Article d’Hélène Varelin paru dans Le Monde libertaire, n° 280, 21 septembre 1978, p. 2
Mardi 10, 15 000 personnes, selon la presse, se réunissaient pour manifester de la République à la Bastille à Paris (côté parcours non plus, le changement n’est pas pour demain).
En tête, les éternels récupérateurs, ceux que les massacres (de droite) désignent tout naturellement comme les représentants officiels de l’indignation, la gauche parlementaire P.C.-P.S. dont on attend encore une réaction quant aux tueries mille fois plus importantes et plus sauvages qui ensanglantaient le Cambodge il y a quelques temps.
Car il ne suffit pas en effet d’être indigné par l’horreur d’une répression, il faut être avant tout indigné-P.C. ou indigné-P.S. pour crier son dégoût et sa révolte, faute de quoi, sévèrement tenu à distance par ce qui rêve d’être un jour une police politique, les derniers rangs vous sont attribués.

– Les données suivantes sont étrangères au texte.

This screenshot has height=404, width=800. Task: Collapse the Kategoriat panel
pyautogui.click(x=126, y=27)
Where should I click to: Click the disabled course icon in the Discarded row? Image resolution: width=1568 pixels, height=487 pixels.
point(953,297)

Quoi qu’il en soit, la Fédération Anarchiste était présente, et bien présente même, derrière l’O.C.T., scission d’on ne sait plus trop quoi, et devant l’O.C.I., qui confondra toujours manifestation et parade militaire. Une poignée d’autonomo-loubards est là, jouant les zorros en arborant des foulards noirs sur leurs visages, que la répression en Iran touche à peu près autant que leur premier biberon mais que la perspective d’un « baston » fait frétiller tout au long du parcours.
Triste manifestation en vérité, quand on songe surtout à ces étudiants iraniens exprimant leur « révolte » à travers des jérémiades liturgiques destinées à un dieu absent auquel s’adressaient aussi, quelques jours auparavant, ces milliers de manifestants de Téhéran qui devaient trouver la mort quelques instants plus tard.

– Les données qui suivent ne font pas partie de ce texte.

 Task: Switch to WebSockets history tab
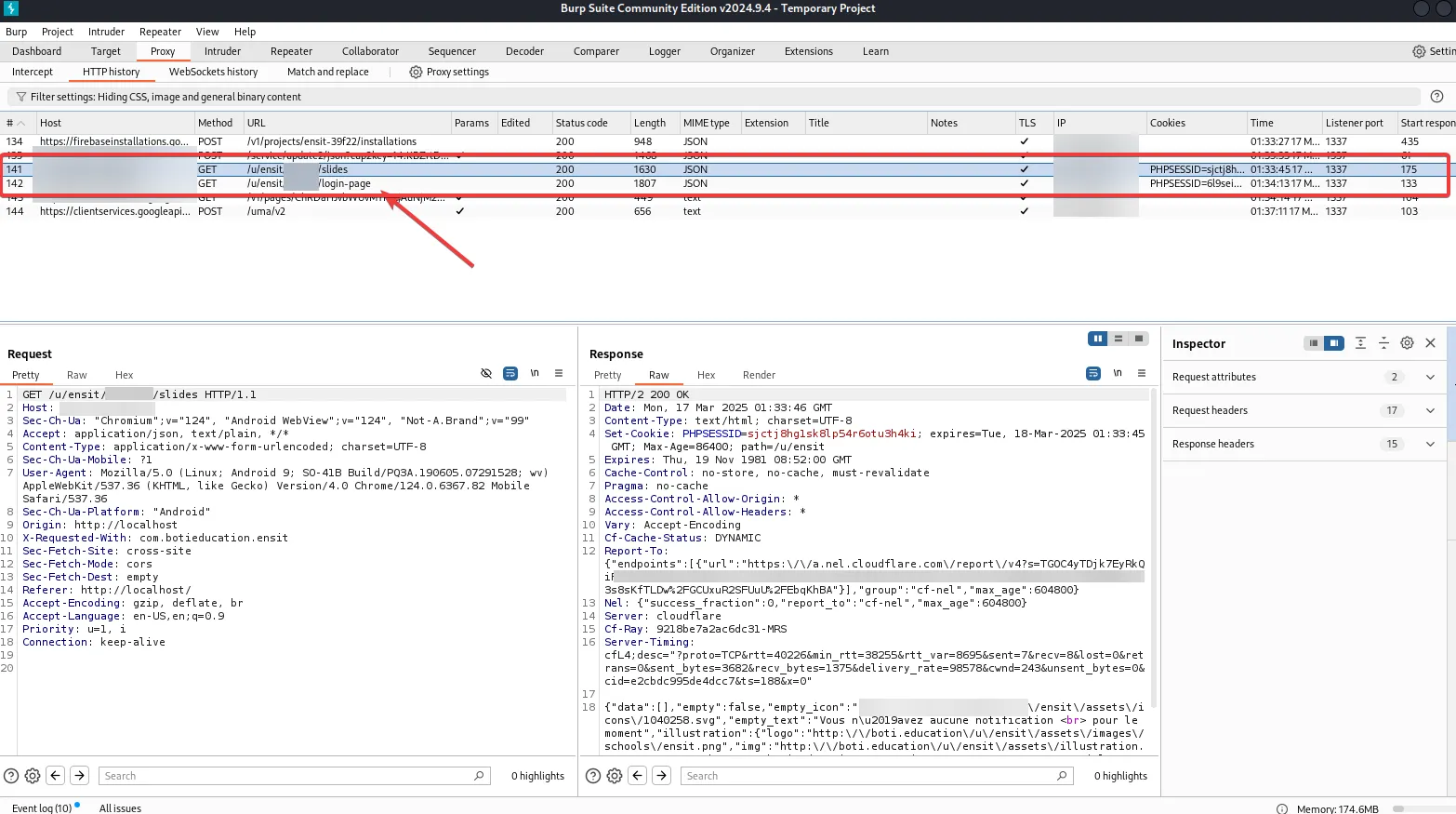pyautogui.click(x=213, y=72)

Sans vouloir nier l’ignominie du régime du Shah comme l’ampleur de la répression que vient de connaitre (et notre présence à cette manifestation le prouve), et loin du discours imbécile que la presse gauchiste a cru bon de prononcer sur « la lutte des classes » qu’elle a cru déceler à travers les évènements de Téhéran, on songe avec amertume à certaines résistances aux dictatures, comme le Nicaragua aujourd’hui, où la dignité des hommes et des femmes ne s’effaçaient pas derrière des pleurnichements mystiques.

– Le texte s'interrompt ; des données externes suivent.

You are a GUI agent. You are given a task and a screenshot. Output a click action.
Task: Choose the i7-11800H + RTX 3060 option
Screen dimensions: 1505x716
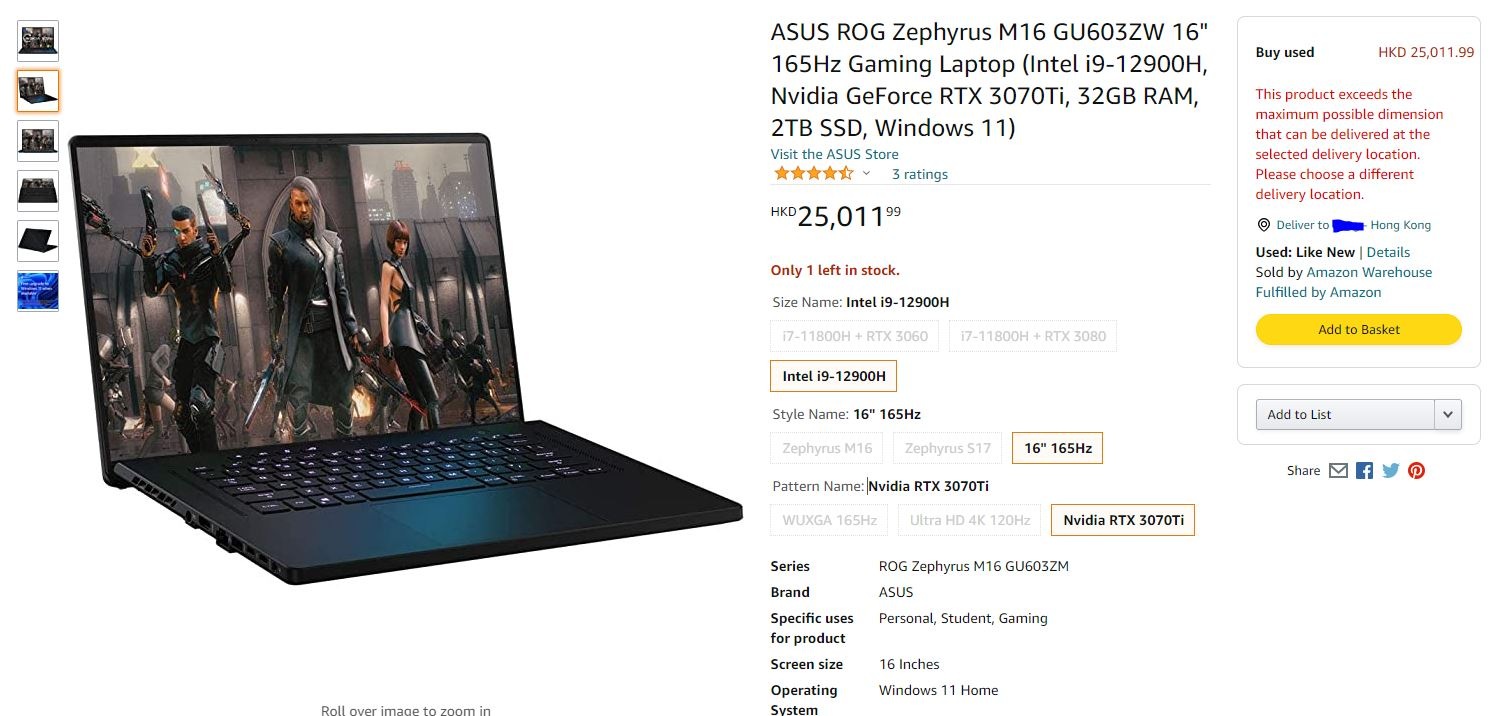(x=855, y=336)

Aux singeries religieuses de la place de Jaleh à Téhéran sont venues s’ajouter les clowneries islamiques de la place de la Bastille. Le dieu des manifestants contre les détachements d’assassins du Shah, on peut encore observer aujourd’hui le résultat obtenu.
Face à la tyrannie, c’est un curieux moyen que de se soulever en s’agenouillant.